* _What you have to do_:
Present an exact copy of each line below.
________________________________________
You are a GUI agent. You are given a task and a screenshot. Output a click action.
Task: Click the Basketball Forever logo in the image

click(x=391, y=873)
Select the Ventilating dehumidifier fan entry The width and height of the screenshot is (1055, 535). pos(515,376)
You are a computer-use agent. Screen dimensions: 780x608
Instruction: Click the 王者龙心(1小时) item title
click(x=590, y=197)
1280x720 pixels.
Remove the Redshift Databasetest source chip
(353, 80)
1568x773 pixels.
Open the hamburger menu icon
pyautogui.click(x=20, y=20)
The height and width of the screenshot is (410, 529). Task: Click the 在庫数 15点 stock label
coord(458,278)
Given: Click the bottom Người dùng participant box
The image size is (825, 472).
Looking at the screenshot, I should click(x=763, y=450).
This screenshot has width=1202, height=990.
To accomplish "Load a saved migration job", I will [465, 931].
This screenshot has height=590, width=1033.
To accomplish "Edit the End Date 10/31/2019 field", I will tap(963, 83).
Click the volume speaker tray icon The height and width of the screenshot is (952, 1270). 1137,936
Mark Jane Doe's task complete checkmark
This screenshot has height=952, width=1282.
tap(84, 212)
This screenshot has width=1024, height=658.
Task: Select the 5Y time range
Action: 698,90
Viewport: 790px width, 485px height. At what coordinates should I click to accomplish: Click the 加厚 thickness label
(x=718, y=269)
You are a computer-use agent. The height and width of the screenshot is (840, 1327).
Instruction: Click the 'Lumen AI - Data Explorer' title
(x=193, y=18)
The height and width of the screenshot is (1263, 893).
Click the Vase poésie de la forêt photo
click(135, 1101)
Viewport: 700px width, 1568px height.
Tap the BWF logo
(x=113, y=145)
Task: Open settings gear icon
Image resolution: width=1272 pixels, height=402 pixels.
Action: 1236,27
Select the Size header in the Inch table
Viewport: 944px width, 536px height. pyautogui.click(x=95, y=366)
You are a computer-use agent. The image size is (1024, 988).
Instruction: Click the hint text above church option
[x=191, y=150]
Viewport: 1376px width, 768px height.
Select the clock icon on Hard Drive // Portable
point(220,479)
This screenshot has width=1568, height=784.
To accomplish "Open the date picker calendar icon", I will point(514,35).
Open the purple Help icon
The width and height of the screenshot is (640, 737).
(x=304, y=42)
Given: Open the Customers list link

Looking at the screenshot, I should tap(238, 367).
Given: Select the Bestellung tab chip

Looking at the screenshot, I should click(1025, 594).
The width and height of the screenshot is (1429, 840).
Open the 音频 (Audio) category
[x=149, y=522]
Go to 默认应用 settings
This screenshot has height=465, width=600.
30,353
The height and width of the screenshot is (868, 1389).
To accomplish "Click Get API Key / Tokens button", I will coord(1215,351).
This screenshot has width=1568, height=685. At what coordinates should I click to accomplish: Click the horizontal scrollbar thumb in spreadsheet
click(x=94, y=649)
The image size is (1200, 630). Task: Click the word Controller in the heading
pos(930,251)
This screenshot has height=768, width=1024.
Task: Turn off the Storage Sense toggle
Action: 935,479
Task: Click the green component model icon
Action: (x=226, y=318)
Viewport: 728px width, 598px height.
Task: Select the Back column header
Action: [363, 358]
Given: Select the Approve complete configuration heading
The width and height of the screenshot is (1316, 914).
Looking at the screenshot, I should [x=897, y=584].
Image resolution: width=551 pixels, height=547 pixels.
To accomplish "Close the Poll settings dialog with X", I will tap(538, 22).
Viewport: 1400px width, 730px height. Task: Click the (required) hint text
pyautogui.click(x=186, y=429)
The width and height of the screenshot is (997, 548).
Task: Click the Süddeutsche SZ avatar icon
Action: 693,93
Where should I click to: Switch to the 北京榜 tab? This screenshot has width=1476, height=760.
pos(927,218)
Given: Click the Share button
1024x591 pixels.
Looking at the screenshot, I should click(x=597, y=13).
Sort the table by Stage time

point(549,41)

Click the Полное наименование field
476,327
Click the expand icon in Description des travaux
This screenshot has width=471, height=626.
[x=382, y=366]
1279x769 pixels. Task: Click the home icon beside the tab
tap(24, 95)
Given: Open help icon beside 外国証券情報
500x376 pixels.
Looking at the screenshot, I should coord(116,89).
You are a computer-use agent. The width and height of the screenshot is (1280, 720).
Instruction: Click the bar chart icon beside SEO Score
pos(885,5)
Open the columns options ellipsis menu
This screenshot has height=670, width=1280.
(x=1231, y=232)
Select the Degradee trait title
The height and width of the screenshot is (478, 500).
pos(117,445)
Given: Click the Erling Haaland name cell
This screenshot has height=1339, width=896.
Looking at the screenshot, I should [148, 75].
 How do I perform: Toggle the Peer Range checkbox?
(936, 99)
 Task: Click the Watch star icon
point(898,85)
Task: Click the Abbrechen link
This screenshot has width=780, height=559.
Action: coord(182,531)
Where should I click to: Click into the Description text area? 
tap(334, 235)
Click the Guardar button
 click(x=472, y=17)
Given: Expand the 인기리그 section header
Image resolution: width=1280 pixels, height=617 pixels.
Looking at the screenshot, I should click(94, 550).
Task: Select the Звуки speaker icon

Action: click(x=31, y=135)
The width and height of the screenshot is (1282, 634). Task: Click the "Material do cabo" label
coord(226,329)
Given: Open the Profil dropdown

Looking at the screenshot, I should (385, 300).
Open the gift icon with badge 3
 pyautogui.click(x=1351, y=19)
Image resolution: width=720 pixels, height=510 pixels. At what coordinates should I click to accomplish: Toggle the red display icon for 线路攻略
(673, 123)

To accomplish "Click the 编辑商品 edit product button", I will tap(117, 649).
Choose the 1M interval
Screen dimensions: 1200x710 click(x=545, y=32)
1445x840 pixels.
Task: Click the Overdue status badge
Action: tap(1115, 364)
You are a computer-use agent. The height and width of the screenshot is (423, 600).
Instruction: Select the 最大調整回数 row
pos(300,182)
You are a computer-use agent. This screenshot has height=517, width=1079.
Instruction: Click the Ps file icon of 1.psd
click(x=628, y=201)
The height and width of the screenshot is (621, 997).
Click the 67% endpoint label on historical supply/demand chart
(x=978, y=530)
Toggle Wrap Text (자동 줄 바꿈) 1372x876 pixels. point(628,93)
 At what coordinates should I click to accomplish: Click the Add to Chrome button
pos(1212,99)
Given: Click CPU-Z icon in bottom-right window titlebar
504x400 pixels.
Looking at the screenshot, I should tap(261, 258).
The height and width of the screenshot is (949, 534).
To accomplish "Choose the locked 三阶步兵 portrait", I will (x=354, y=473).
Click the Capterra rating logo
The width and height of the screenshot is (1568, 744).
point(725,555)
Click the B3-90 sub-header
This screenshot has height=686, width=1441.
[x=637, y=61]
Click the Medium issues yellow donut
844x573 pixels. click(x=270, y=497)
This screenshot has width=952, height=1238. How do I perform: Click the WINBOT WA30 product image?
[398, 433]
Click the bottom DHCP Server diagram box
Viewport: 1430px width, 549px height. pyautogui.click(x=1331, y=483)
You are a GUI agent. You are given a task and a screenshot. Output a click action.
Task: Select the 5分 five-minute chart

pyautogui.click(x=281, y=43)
________________________________________
* _Response area_:
You are a GUI agent. You are given a task and a screenshot. Output a click action.
Task: Click the Basketball Forever logo in the image

click(x=391, y=873)
Select the Ventilating dehumidifier fan entry The width and height of the screenshot is (1055, 535). pos(515,376)
You are a computer-use agent. Screen dimensions: 780x608
Instruction: Click the 王者龙心(1小时) item title
click(x=590, y=197)
1280x720 pixels.
Remove the Redshift Databasetest source chip
(353, 80)
1568x773 pixels.
Open the hamburger menu icon
pyautogui.click(x=20, y=20)
The height and width of the screenshot is (410, 529). Task: Click the 在庫数 15点 stock label
coord(458,278)
Given: Click the bottom Người dùng participant box
The image size is (825, 472).
Looking at the screenshot, I should click(x=763, y=450).
This screenshot has width=1202, height=990.
To accomplish "Load a saved migration job", I will [465, 931].
This screenshot has height=590, width=1033.
To accomplish "Edit the End Date 10/31/2019 field", I will tap(963, 83).
Click the volume speaker tray icon The height and width of the screenshot is (952, 1270). 1137,936
Mark Jane Doe's task complete checkmark
This screenshot has height=952, width=1282.
tap(84, 212)
This screenshot has width=1024, height=658.
Task: Select the 5Y time range
Action: 698,90
Viewport: 790px width, 485px height. At what coordinates should I click to accomplish: Click the 加厚 thickness label
(x=718, y=269)
You are a computer-use agent. The height and width of the screenshot is (840, 1327).
Instruction: Click the 'Lumen AI - Data Explorer' title
(x=193, y=18)
The height and width of the screenshot is (1263, 893).
Click the Vase poésie de la forêt photo
click(135, 1101)
Viewport: 700px width, 1568px height.
Tap the BWF logo
(x=113, y=145)
Task: Open settings gear icon
Image resolution: width=1272 pixels, height=402 pixels.
Action: 1236,27
Select the Size header in the Inch table
Viewport: 944px width, 536px height. pyautogui.click(x=95, y=366)
You are a computer-use agent. The image size is (1024, 988).
Instruction: Click the hint text above church option
[x=191, y=150]
Viewport: 1376px width, 768px height.
Select the clock icon on Hard Drive // Portable
point(220,479)
This screenshot has width=1568, height=784.
To accomplish "Open the date picker calendar icon", I will point(514,35).
Open the purple Help icon
The width and height of the screenshot is (640, 737).
(x=304, y=42)
Given: Open the Customers list link

Looking at the screenshot, I should tap(238, 367).
Given: Select the Bestellung tab chip

Looking at the screenshot, I should click(1025, 594).
The width and height of the screenshot is (1429, 840).
Open the 音频 (Audio) category
[x=149, y=522]
Go to 默认应用 settings
This screenshot has height=465, width=600.
30,353
The height and width of the screenshot is (868, 1389).
To accomplish "Click Get API Key / Tokens button", I will coord(1215,351).
This screenshot has width=1568, height=685. At what coordinates should I click to accomplish: Click the horizontal scrollbar thumb in spreadsheet
click(x=94, y=649)
The image size is (1200, 630). Task: Click the word Controller in the heading
pos(930,251)
This screenshot has height=768, width=1024.
Task: Turn off the Storage Sense toggle
Action: 935,479
Task: Click the green component model icon
Action: (x=226, y=318)
Viewport: 728px width, 598px height.
Task: Select the Back column header
Action: [363, 358]
Given: Select the Approve complete configuration heading
The width and height of the screenshot is (1316, 914).
Looking at the screenshot, I should [x=897, y=584].
Image resolution: width=551 pixels, height=547 pixels.
To accomplish "Close the Poll settings dialog with X", I will tap(538, 22).
Viewport: 1400px width, 730px height. Task: Click the (required) hint text
pyautogui.click(x=186, y=429)
The width and height of the screenshot is (997, 548).
Task: Click the Süddeutsche SZ avatar icon
Action: 693,93
Where should I click to: Switch to the 北京榜 tab? This screenshot has width=1476, height=760.
pos(927,218)
Given: Click the Share button
1024x591 pixels.
Looking at the screenshot, I should click(x=597, y=13).
Sort the table by Stage time

point(549,41)

Click the Полное наименование field
476,327
Click the expand icon in Description des travaux
This screenshot has width=471, height=626.
[x=382, y=366]
1279x769 pixels. Task: Click the home icon beside the tab
tap(24, 95)
Given: Open help icon beside 外国証券情報
500x376 pixels.
Looking at the screenshot, I should coord(116,89).
You are a computer-use agent. The width and height of the screenshot is (1280, 720).
Instruction: Click the bar chart icon beside SEO Score
pos(885,5)
Open the columns options ellipsis menu
This screenshot has height=670, width=1280.
(x=1231, y=232)
Select the Degradee trait title
The height and width of the screenshot is (478, 500).
pos(117,445)
Given: Click the Erling Haaland name cell
This screenshot has height=1339, width=896.
Looking at the screenshot, I should [148, 75].
 How do I perform: Toggle the Peer Range checkbox?
(936, 99)
 Task: Click the Watch star icon
point(898,85)
Task: Click the Abbrechen link
This screenshot has width=780, height=559.
Action: coord(182,531)
Where should I click to: Click into the Description text area? 
tap(334, 235)
Click the Guardar button
 click(x=472, y=17)
Given: Expand the 인기리그 section header
Image resolution: width=1280 pixels, height=617 pixels.
Looking at the screenshot, I should click(94, 550).
Task: Select the Звуки speaker icon

Action: click(x=31, y=135)
The width and height of the screenshot is (1282, 634). Task: Click the "Material do cabo" label
coord(226,329)
Given: Open the Profil dropdown

Looking at the screenshot, I should (385, 300).
Open the gift icon with badge 3
 pyautogui.click(x=1351, y=19)
Image resolution: width=720 pixels, height=510 pixels. At what coordinates should I click to accomplish: Toggle the red display icon for 线路攻略
(673, 123)

To accomplish "Click the 编辑商品 edit product button", I will tap(117, 649).
Choose the 1M interval
Screen dimensions: 1200x710 click(x=545, y=32)
1445x840 pixels.
Task: Click the Overdue status badge
Action: tap(1115, 364)
You are a computer-use agent. The height and width of the screenshot is (423, 600).
Instruction: Select the 最大調整回数 row
pos(300,182)
You are a computer-use agent. This screenshot has height=517, width=1079.
Instruction: Click the Ps file icon of 1.psd
click(x=628, y=201)
The height and width of the screenshot is (621, 997).
Click the 67% endpoint label on historical supply/demand chart
(x=978, y=530)
Toggle Wrap Text (자동 줄 바꿈) 1372x876 pixels. point(628,93)
 At what coordinates should I click to accomplish: Click the Add to Chrome button
pos(1212,99)
Given: Click CPU-Z icon in bottom-right window titlebar
504x400 pixels.
Looking at the screenshot, I should tap(261, 258).
The height and width of the screenshot is (949, 534).
To accomplish "Choose the locked 三阶步兵 portrait", I will (x=354, y=473).
Click the Capterra rating logo
The width and height of the screenshot is (1568, 744).
point(725,555)
Click the B3-90 sub-header
This screenshot has height=686, width=1441.
[x=637, y=61]
Click the Medium issues yellow donut
844x573 pixels. click(x=270, y=497)
This screenshot has width=952, height=1238. How do I perform: Click the WINBOT WA30 product image?
[398, 433]
Click the bottom DHCP Server diagram box
Viewport: 1430px width, 549px height. pyautogui.click(x=1331, y=483)
You are a GUI agent. You are given a task and a screenshot. Output a click action.
Task: Select the 5分 five-minute chart

pyautogui.click(x=281, y=43)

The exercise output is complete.